# The task
Show the lines below that contain the string "agent".

# Input records

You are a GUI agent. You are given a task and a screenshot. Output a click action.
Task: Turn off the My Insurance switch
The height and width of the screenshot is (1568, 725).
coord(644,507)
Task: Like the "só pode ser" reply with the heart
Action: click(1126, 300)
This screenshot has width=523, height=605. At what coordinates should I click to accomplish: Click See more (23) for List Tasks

...

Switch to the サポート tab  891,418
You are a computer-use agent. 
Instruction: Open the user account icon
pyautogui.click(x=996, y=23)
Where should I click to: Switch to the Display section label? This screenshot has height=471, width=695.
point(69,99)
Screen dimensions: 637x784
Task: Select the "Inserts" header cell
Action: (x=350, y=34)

==

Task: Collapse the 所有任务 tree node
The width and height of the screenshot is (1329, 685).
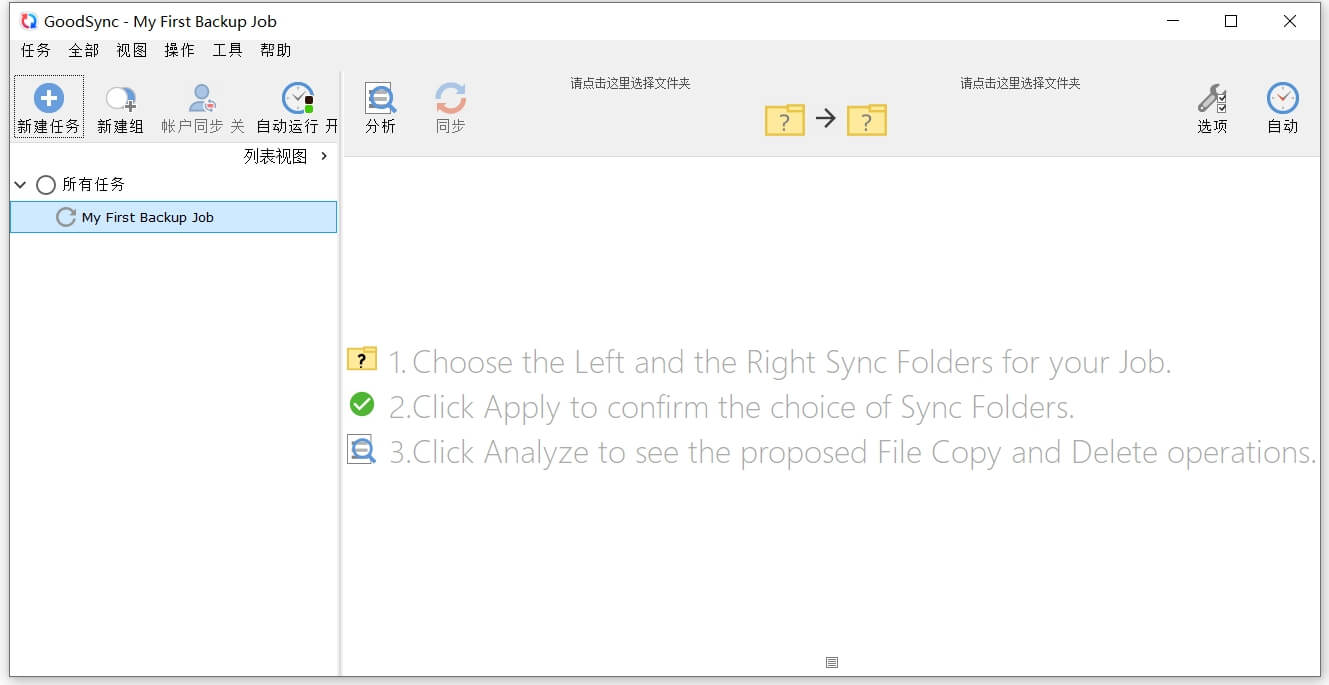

# Task output
You are a GUI agent. You are given a task and a screenshot. Output a click action.
You are a computer-use agent. 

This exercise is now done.